US Federal Reserve Meeting: Key Takeaways

FOMC Statement Wording. Janet Yellen kept markets sweet by maintaining the wording used in her previous statement, “significant under-utilization” to describe the labour market and “considerable time” for the length of the period after the asset purchase program ends before the first rate hike.

When will the program end? As expected the Fed cut the current rate of monthly bond purchases, conducted under their third round of quantitative easing (QE3), by $10 billion to $15 billion. While the Committee will end this program next month, it does not mean an end to their bond purchases.

How long is “considerable”? In her first ever post FOMC press conference last year, Janet Yellen made an off-script remark “something in the order of six months”. She later backed away from this, even though the market hasn’t forgotten, since emphasising that there is no “mechanical interpretation” of what the term means. The truth is that it is however long they want it to be.

“Contingent on the Economic Outlook”. As for the Fed’s own economic outlook, three months is a long time in forecasting – “There has been a little bit of downgrading”. The Fed’s central tendency of the projections for real GDP growth in 2014 is now 2.0 to 2.2 percent, down from 2.1 to 2.3 percent. However, this compares to their forecast of 2.8 to 3.0 percent in March!

Follow the dots. There has been much focus on the Fed’s so-called dot plot, the graphic that plots each FOMC participant’s appropriate level of the target federal funds rate at the end of the specified calendar year or over the longer run. The expected rate path now appears to be steeper. However, these individual projections carry their own uncertainty and even then the dispersion of the ‘dots’ alone does not give us any statistical confidence in the path of interest rates derived from the mean of these dots. Janet pleaded the fifth on her dot – “I don’t want to identify myself”.

Fed Balance Sheet Reduction: While QE3 will end next month, the Fed will still be buying bonds through the reinvesting of proceeds from maturing Treasury securities and principal payments from holdings of agency debt and MBS. Their balance sheet now stands at circa $4.5 trillion, up from the pre-crisis level of circa $860 billion. The Fed ‘will only taper and eventually cease the reinvestment policy once they are sure normalisation is successfully underway’. On returning the balance sheet to pre-crisis levels, “it could take to the end of the decade to achieve those levels”.

Impact on the US Treasury: If the Fed ends their reinvestment policy it will, in effect, end a funding source for the US government. When the Fed’s treasury security holdings mature, the issuer (the US government) would then be required to repay the principal. A balance sheet reduction of $3.7 trillion by the end of the decade is therefore inconceivable without debt monetisation. This would of course erode the credibility of the central bank, the US dollar and the confidence in the system. In truth, they are already getting this benefit because interest income is remitted to the Treasury.

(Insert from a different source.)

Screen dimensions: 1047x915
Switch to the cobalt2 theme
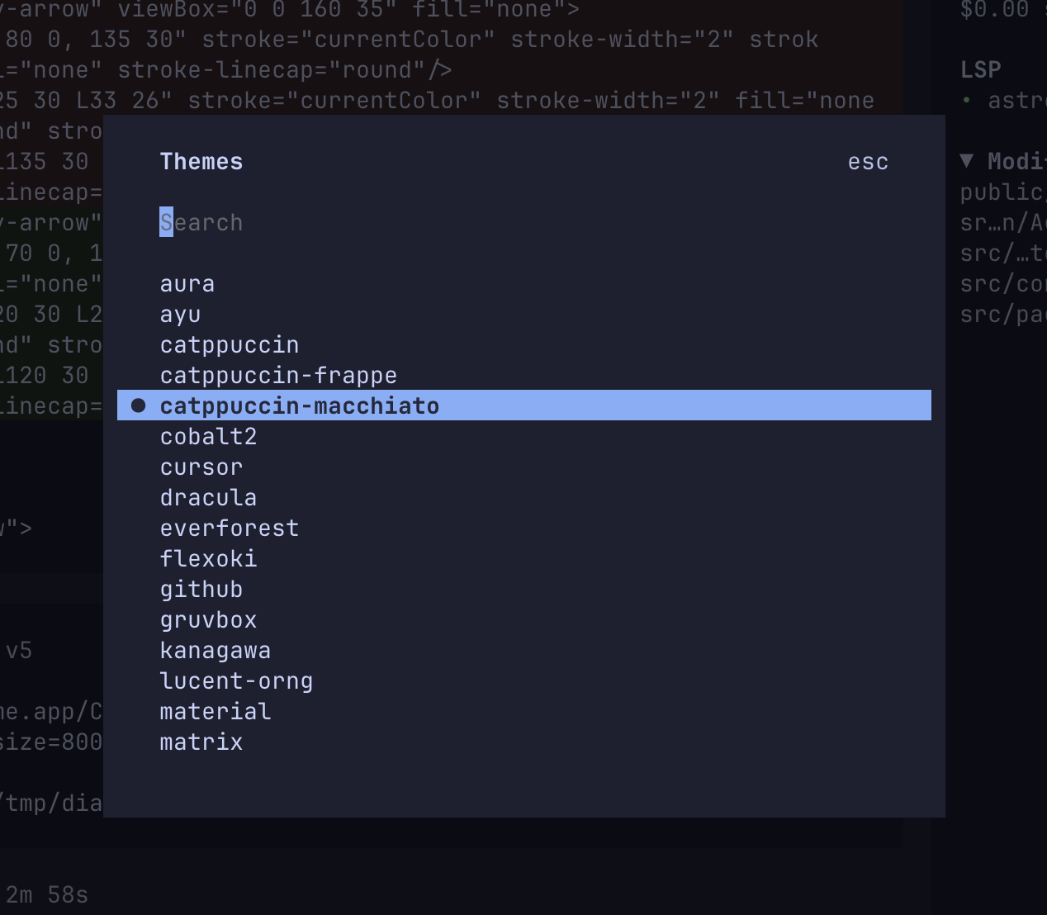point(209,437)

Uncertainty: “Things will depend on how the economy evolves. That will change over time and there’s a good deal of uncertainty associated with it.” The Fed has already conceded that the recovery has been slower than they expected given their unprecedented level of monetary stimulus. Therefore markets might be overplaying the Fed’s confidence in being able to normalise monetary policy without significant market dislocation.